I supported her. I was not going to fail another one of my sisters in a time of need. I was older now. I brought her around my immediate family and introduced her to my other two younger sisters who have yet to meet her for all these years. I attended her Chemotherapy sessions in Hackensack University Hospital. cc56b11d02620a8da154b4ebc47386c9
We would fight this, and we would win. New Year’s Eve came around, and I invited Nicole to my home for celebrations. She came with her hair falling out, lips burned from chemotherapy, but to me, she looked wonderful in her white dress. The night went on and her emotions rode high as she became closer to my mother and sisters. My family explained that this was also her family. The night was nearing conclusion, and Nicole would ask me for a favor entering the New Year. A request that would require nothing short of all of my will. After many years of silence, she asked me to mend fences with our father. I arrived at the conclusion that the war she was fighting with cancer was greater than the battle I had with my father. I agreed to grant her wish.

Two days later, I arrived at my father’s workplace. No longer a 300-pound man, my father had lost a significant amount of weight and was now thinner than I was. Maybe he was a changed man. We entered a small office which was a closet in another life. I walk through my issues with him, as Nicole sits patiently outside. I attempt to explain that I had no interest in placing blame at this point, but would like for him to take responsibility for his role in all of the pain he had caused. He blamed it all on my mother. I responded that he must begin to acknowledge his role. He refused. The conversation ended.

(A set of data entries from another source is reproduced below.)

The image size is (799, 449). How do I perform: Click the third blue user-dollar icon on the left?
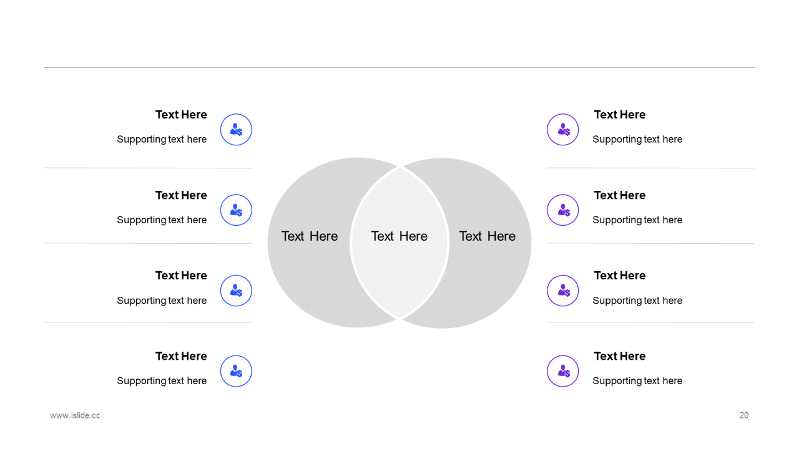point(236,291)
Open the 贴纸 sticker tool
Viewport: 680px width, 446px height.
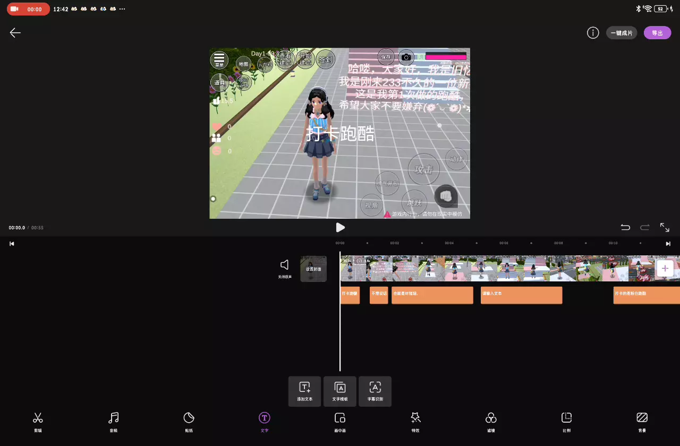[x=189, y=422]
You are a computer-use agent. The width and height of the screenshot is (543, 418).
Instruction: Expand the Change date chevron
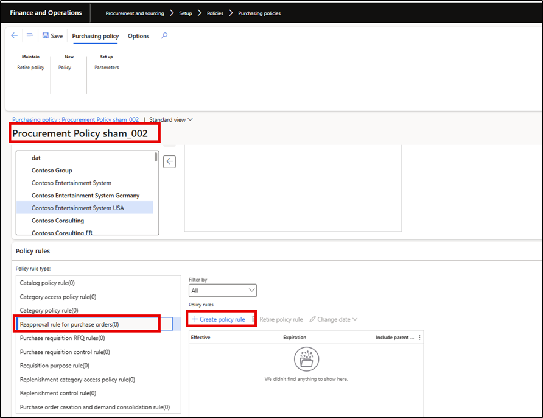(354, 319)
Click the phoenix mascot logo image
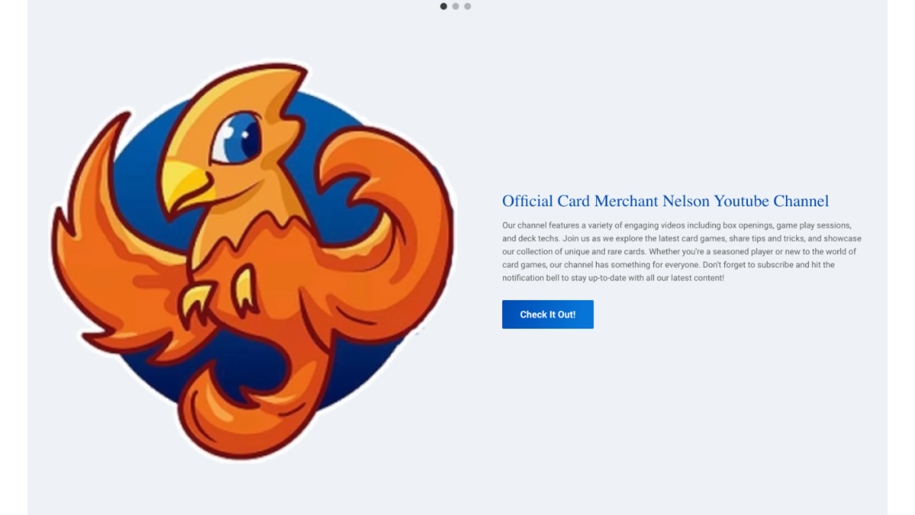The height and width of the screenshot is (515, 915). (x=252, y=262)
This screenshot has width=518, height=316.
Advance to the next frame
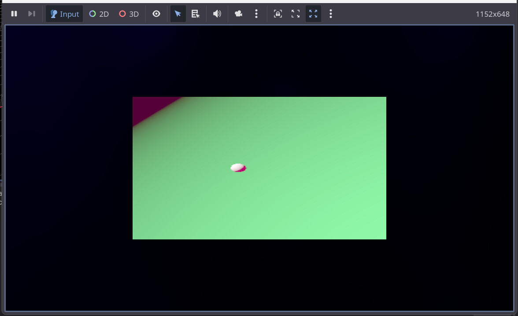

A year passed, and my sister’s health continued to rise and fall. Since the duration of my sister being diagnosed with cancer, my father had been making trips back to the Dominican Republic. The reasons given to my sister were a mix of stress relief and business. One afternoon, news broke that my father had been cheating on my sister’s mother and had a newborn baby, a girl, from a relationship formed in adultery. My now fourth little sister’s name was Ashley, which was accompanied by a photo of her in a pink outfit. Any addition to the family was supposed to be considered a blessing. However, I could not fathom how someone could form another child outside of their marriage, while their only little girl was staring death in the face. They forgave him. I could not.

My unwillingness to forgive my father formed a separation between my ill sister and I. A clear line of separation was drawn. I could not be associated with a person willing to cause such harm. Painfully, I want to remain at a distance from this person who shares my blood, and the person I physically resemble most. I needed to protect myself, but more importantly, it is time for me to protect those around me. My sister refused. As a result, our relationship took the hit.

Yesterday, Nicole passed away from complications with her battle with Cancer. Her wish to mend the fence never came true. We also did not win. In an attempt to protect her from the pain I endured, I failed her. I failed to acknowledge that our efforts were best served enjoying our potentially limited, and now concluded, time together.

With heartbreak and a tear soaked keyboard, I’m sorry Nicole. I failed you.